The Emeryville, California-based company said it inked the deal to sell its Jeeves Solutions unit to privately held Kanisa for $4.25 million, including $3.5 million in cash up-front. The unit makes products used in enterprise search, particularly customer self-service interfaces.
Options Weighed
Ask Jeeves CEO Skip Battle said the decision was reached “after much consideration about the best growth strategies for both our Web Properties and enterprise software divisions. Ask Jeeves will now be in a position to focus entirely on pursuing the high-growth Web-wide search market.”
The sale also made sense, he added, because Kanisa’s primary focus is on enterprise customer service applications. Therefore, the purchase will enable existing Jeeves Solutions customers to get top service that Ask Jeeves could not provide if it wanted to make a serious run at becoming a leader in the search market.
Yankee Group analyst Rob Lancaster said the move is likely to help Ask Jeeves battle Overture, Google and Yahoo, which have emerged as the three main players in the consumer search space.
“Web search is where Ask Jeeves got its start, and the business it knows the best,” Lancaster told the E-Commerce Times. “The addition of capital, plus the few million it got for its Solutions group, further places Ask Jeeves in a competitive position.”
Cash and Carry
Although the sale of Jeeves Solutions provides a quick cash infusion, Jeeves said it plans to arm itself with at least $100 million in capital.
The company said it will use a portion of that total to boost marketing spending by $1 million for the remainder of 2003 in a bid to build its brand. It will earmark the rest for “general corporate purposes, including potential acquisitions and investments.”
The search space has become a hotbed of consolidation activity. In the past several months, Yahoo bought Inktomi, while Google scooped up Applied Semantics.
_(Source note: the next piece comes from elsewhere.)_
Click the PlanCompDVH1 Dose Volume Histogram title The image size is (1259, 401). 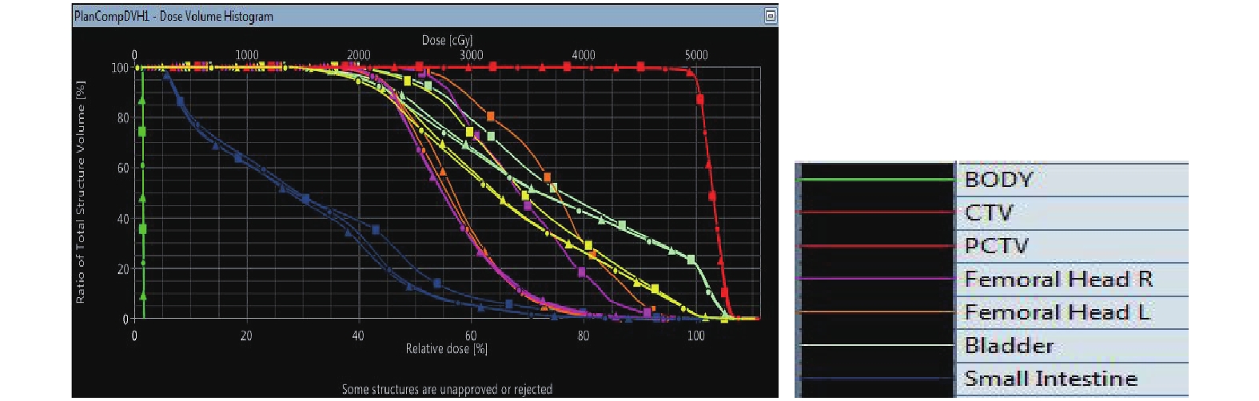click(x=173, y=16)
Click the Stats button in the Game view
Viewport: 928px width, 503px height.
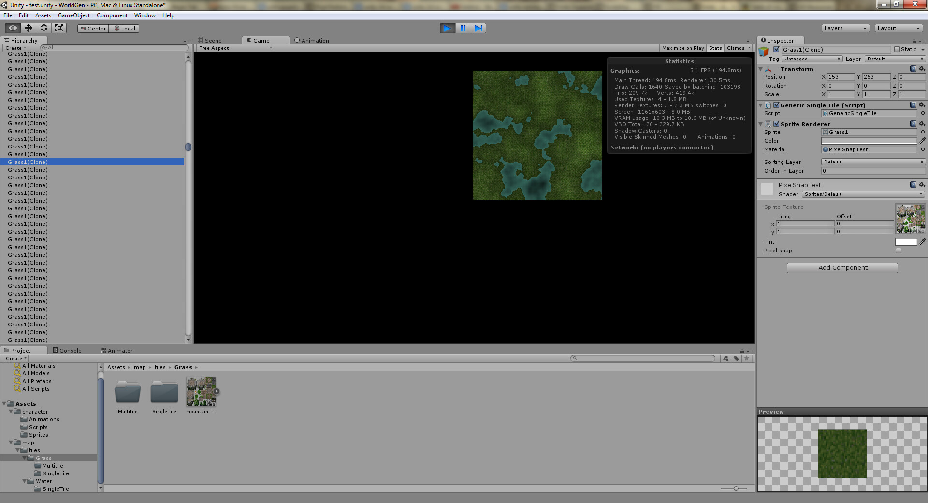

Overture, meanwhile, plunked down $140 million to buy AltaVista, once considered the Cadillac of search engines.
Consolidate and Conquer
Although some say search is only beginning to emerge as a force online, Lancaster disagrees. “The Web search market is as mature as any other Internet-based sector, with some vendors dating back to the early 1990s,” he wrote in a recent report. “Many small vendors have come and gone, and the larger vendors have had to continually adapt to fluid market conditions.”
In fact, the search market is so fluid that it is hard to know where Jeeves ranks. “It’s difficult to measure the search vendors in terms of who is number one,” Lancaster said. “Even if you base the figure on quantity of searches/queries, what is to say that those queries produced relevant answers?”
The Ask Jeeves sale echoed FAST’s decision to sell its Web search business to Overture earlier this year. “Time and again, it has proven difficult for a single vendor to support both enterprise and consumer search businesses,” Lancaster said. “Google is the only vendor that continues to operate in both markets, but [it] is clearly focused more on the Web search.”
Positive Direction
Shares of Ask Jeeves fell slightly in early trading Thursday to $14.07. However, despite this decline, the stock has been on a roll after falling below the dreaded $1 threshold last fall.
Although Jeeves may face an uphill battle to take a leadership role in the search market, it is well armed and is already seeing better results. The company said it will raise its second-quarter forecast, boosting revenue expectations by $1 million, to $23.5 million, after recording strong sales figures early in the quarter.
“Now, with a single-market focus, we are in an even better position to continue to pursue the opportunities in the Web-wide search sector,” Battle said in a conference call.